I just saw an advertisement on Twitter for an event called “Beyond Apologetics”.  The specifics of the event aren’t important for this discussion, but the title  got me to thinking… is this the best way to describe what should happen to apologetics?  Should we go “beyond” it?  What do you think?

As for me, I suppose it depends upon how we define the word, apologetics.  And this is where it gets a little confusing, because apologetics can be defined in a number of different ways: defending a position using reason, providing a rational basis for belief, removing intellectual obstacles that inhibit belief, providing the answers needed to refute or weaken skeptics arguments, exposing flaws in others’ worldviews, providing answers to any question or objection that might lead to doubt, proving the truth of a position, etc.

To move forward, I’ll consider apologetics using what I consider to be a common and summative definition: a formal and systematic defense of a position (usually Christian and usually doctrine) aimed at “proving” its truth and refuting the objections of others. (I’ve got “proving” in quotation marks because as a scientist I know that it difficult, or near impossible to prove something as true AND I want to be clear that I am not using a “straw-man” definition of apologetics.)

In Rachel Held Evans’ book, Evolving in Monkey Town, which I recently reviewed for the Jesus Creed blog (http://bit.ly/cm699b), she speaks of spiritual “evolution” in which she moved from a primarily have all the answers-based (apologetics) Christianity to feeling comfortable living with doubt and exploring the questions-based Christianity.  I loved the book and don’t believe for a second that Rachel thinks that we shouldn’t search for answers to questions.  She just wants people to realize that we don’t need to explicitly fear the process of the search.  I agree that the process is to not be feared but is to be appreciated and encouraged.  But the end result will still hopefully be answers.  The answers will likely not be simple and may not be complete.  But answers we still seek.

So, what does it mean to go “beyond” apologetics?  Do I think that we need to?  I’m not sure.  When considering the summative definition that I provided above, I do think that we should go beyond as it pertains to apologetics-based evangelism.  This is because I feel that the only merit that apologetics can have is to help articulate the beliefs of those that have already assented to faith in the broader position.  Using Christianity as our example, I do not believe that we can provide a systematic and rational apologetic that will convince an atheist to change their minds.  Perhaps I should better phrase it…  I don’t believe that the amount of time and energy spent in the form of debate, reading, writing, and lecturing yields a result that makes the endeavor worth it, at least as an argument to convince others.  Sure it may provide some value for those within your flock but not those on the outside.

A discussion this past weekend between my father-in-law and me reminded both of us that belief in God is not solely intellectual; it’s also largely emotional and personal.  But, traditional argument-based apologetics seems to ignore all but the intellectual, with the caveat that the intellectual frankly doesn’t provide the slam-the-door shut argument that it used to.  And, unfortunately, many in my Evangelical circle still think it does.
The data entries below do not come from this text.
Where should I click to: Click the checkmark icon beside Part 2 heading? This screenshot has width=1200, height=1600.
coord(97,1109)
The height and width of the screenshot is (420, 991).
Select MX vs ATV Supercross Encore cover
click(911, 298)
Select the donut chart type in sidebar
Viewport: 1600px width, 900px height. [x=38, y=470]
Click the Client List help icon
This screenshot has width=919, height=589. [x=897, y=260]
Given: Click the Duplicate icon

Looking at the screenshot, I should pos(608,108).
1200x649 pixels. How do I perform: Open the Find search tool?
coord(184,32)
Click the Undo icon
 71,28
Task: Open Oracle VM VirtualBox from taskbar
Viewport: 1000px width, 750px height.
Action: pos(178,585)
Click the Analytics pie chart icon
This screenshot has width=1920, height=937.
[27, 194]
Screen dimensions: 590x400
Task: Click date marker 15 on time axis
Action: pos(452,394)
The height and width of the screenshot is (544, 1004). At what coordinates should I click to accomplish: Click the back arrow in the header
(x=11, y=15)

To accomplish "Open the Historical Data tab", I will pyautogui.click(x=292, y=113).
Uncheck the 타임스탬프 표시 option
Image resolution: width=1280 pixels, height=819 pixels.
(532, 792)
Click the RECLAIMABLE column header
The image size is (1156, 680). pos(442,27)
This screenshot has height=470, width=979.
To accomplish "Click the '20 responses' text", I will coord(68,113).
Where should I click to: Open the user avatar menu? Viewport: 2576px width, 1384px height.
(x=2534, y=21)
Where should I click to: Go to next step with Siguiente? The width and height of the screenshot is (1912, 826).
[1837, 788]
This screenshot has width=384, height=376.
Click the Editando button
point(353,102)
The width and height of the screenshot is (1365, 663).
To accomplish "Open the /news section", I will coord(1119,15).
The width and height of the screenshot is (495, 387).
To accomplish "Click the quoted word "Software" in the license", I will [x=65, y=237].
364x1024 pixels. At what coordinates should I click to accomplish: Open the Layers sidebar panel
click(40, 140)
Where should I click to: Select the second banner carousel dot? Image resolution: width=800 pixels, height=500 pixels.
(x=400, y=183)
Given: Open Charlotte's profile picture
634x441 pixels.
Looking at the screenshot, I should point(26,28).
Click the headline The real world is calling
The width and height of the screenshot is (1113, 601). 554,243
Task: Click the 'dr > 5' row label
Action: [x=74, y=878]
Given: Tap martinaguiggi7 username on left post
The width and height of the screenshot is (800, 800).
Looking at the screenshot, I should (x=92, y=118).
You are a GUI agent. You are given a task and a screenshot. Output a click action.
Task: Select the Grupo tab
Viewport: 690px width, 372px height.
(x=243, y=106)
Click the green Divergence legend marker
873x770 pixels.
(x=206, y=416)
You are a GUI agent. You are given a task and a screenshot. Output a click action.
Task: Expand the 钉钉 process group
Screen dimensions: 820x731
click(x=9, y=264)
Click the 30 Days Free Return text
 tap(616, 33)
Therefore, I think that we should move from the summative or common definition I provided to another one.  I do believe that we are called to provide, to the best of our abilities, an explanation of the reason for our faith.  This will certainly have an intellectual component.  In fact, I don’t think that there is a component that isn’t “intellectual”, as we can’t divorce reason from any discussion.  But we can no longer expect that an apologetic argument will convince others.  We should instead search for an explanation that, to use the words of John Polkinghorne, best fits all of the data before us.  We’re not out to convince but persuade.  This will mean acknowledging weaknesses in our argument instead of changing the subject to a topic we feel we better understand.

So perhaps this means that going “beyond” apologetics simply means to redefine the term.  Perhaps it means to appreciate that the function of apologetics has changed.  Or perhaps it means that we should move from formal argument to informal discussion.  No matter what, I think that a consideration of what apologetics is and how we do it is needed. And I know that it will inevitably be beneficial to the most important target of apologetics that exists in your life… you.